About this task: Please output only the lines that begin at the line with "Task: Click the Numeric User Data icon" and run through the end of the entries below, exactly as written. Drop all pictures.

Data supplied:
________

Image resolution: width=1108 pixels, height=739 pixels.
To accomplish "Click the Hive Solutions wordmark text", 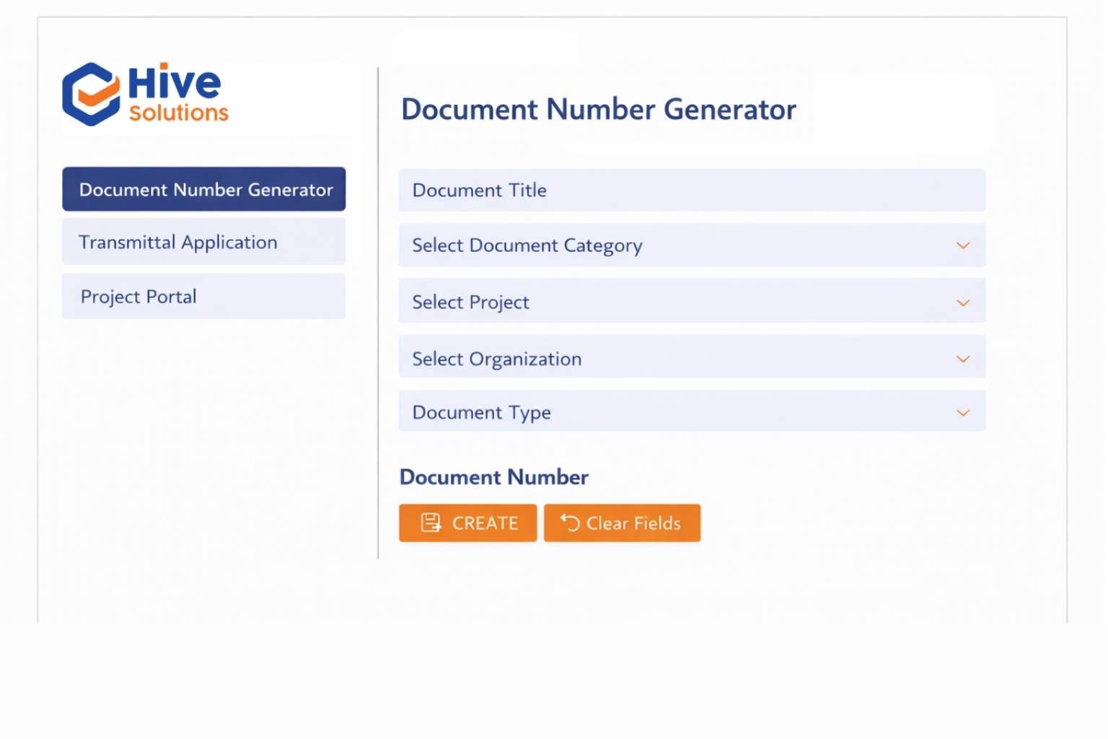I will pos(177,94).
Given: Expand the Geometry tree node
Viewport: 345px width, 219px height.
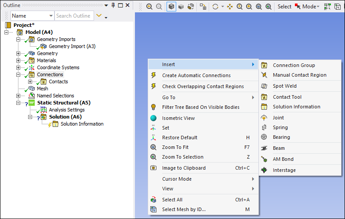Looking at the screenshot, I should point(18,53).
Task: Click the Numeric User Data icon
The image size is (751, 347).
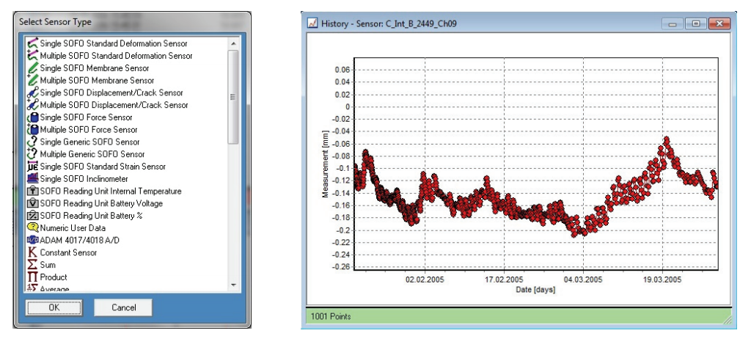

________

Result below:
Task: Click the Numeric User Data icon
The image size is (751, 347).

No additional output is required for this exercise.